BROOKLYN — Several hundred owners of bodegas, grocery stores and other shops owned by Yemeni immigrants will shut down for eight hours Thursday in protest of President Donald Trump's executive order that limits entry for refugees and immigrants from seven Muslim-majority countries, according to organizers.

Shops are slated to shut down between 12 and 8 p.m., according to organizers, and in the evening at 5:15 p.m. they'll gather outside Brooklyn Borough Hall at 209 Joralemon St. for a rally, according to the Facebook event.

“The news hit of the executive order, the whole community was shocked and scared, they didn’t know what to do, they were paralyzed,” said Zaid Nagi, 36, a Yemeni immigrant and investor and part-owner in 20 cellphone shops in The Bronx and Brooklyn. His mother is currently in Jordan, in the middle of applying for a visa to come live in the U.S.

"Then we saw everyone from everywhere jump in to protect us, to defend us. All over the Yemeni community there was this feeling of we could speak and people are here to help us and we have a voice,” he said. “We must do something. If we don’t do something then who’s going to protect us?"

Nagi, who belongs to an informal merchants association with Yemeni business owners across the city, said the group would shut their doors and rally in protest.

"We do not close our businesses unless it's very serious," said Summer Nasser, 22, an organizer at the Yemeni American Coalition, who's helping organize Thursday's rally.
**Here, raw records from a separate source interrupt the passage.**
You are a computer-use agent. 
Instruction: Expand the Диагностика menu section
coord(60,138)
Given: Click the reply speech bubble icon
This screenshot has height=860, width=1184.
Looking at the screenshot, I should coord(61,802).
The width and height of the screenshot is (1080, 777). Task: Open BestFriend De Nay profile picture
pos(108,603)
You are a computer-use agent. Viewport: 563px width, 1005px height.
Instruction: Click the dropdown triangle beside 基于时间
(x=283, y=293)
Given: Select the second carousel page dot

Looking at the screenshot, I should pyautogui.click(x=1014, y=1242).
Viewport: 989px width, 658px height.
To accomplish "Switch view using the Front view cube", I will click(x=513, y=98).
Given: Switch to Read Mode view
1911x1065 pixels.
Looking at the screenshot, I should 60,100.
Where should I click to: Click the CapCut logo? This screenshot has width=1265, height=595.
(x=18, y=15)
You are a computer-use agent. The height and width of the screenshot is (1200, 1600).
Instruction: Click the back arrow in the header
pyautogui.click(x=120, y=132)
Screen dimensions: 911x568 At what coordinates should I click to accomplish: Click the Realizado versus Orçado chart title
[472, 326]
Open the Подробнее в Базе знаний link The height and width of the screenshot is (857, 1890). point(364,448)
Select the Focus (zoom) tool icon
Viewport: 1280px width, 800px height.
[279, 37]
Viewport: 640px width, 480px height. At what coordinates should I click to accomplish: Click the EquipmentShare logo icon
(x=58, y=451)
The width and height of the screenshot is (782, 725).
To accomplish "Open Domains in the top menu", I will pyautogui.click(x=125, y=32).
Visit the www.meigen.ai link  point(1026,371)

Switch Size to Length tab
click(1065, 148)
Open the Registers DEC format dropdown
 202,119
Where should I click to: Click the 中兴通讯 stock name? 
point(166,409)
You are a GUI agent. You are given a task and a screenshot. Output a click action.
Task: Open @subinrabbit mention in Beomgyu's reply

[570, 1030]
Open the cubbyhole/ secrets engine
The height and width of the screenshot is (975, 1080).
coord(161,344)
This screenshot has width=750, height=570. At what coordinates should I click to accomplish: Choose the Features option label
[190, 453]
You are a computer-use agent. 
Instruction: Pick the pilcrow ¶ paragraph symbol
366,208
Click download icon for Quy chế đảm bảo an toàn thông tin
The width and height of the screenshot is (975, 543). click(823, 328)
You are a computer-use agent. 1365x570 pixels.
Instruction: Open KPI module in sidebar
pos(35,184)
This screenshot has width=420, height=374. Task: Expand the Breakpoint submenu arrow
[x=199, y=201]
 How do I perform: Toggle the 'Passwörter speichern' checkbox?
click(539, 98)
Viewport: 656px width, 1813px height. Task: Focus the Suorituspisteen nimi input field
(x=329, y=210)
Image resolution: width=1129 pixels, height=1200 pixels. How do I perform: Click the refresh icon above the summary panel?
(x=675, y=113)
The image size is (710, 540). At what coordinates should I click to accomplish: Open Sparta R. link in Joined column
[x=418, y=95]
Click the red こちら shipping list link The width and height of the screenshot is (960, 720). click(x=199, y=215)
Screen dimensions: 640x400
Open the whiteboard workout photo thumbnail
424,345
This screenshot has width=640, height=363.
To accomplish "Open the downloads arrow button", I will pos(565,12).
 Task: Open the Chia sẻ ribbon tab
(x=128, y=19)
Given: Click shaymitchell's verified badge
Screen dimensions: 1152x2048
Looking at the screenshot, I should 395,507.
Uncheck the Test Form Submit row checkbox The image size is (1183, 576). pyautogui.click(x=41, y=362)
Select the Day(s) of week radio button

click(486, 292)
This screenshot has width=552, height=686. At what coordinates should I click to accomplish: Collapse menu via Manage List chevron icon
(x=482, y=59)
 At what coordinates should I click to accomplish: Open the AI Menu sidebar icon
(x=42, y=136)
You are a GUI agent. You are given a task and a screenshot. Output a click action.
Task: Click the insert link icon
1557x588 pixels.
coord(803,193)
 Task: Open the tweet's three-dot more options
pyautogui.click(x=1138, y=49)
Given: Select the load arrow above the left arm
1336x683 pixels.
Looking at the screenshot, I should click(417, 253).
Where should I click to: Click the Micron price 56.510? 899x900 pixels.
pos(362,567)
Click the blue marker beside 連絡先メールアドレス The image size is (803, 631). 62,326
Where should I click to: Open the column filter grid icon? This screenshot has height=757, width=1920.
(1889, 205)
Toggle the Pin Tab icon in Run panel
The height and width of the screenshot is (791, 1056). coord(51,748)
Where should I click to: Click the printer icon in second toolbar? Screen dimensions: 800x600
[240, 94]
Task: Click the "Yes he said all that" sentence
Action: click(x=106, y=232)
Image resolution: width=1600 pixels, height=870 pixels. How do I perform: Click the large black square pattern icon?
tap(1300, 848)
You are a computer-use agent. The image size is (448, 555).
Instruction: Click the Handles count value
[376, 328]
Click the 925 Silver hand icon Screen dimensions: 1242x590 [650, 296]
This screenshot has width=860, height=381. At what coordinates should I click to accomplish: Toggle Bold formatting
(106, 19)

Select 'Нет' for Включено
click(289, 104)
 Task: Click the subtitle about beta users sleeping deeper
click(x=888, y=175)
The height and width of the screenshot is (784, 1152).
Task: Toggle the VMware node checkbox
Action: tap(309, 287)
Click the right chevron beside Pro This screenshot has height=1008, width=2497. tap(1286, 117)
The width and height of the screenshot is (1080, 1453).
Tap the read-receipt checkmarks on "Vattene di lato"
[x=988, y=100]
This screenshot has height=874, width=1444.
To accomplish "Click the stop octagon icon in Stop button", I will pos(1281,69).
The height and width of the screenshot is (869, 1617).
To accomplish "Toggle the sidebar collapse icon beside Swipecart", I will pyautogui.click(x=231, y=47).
Trump's executive order, which went into effect last Friday, causing many to be detained in airports and turned away from flights to the U.S., qualifies as very serious, she said.

► READ MORE: Here's What We Know About Trump's Refugee Ban

"Especially with the war, there are people stranded in Djibouti, in Malaysia, in different countries waiting for visas to get to safety, to get to their families," she said.

Following Trump's executive order, an informal group of city-wide Yemeni merchants decided they had to do something to show how close to home the ban was hitting.

Between 4,000 and 6,000 bodegas and grocery stores across the city are owned by Yemeni immigrants, according to Debbie Almontaser, an organizer of the rally and board member at the Muslim Community Network. 

Organizers would not release a list of businesses participating in the strike because many fear they'll be targeted, but shops that close will post a sign on their door explaining why, Almontaser said.

Word about the shutdown was being spread via social media, at mosques across the city and through the company ATM World, owned by a man of Yemeni origin, who supplies ATMs to stores across the city and the East Coast, Nasser said.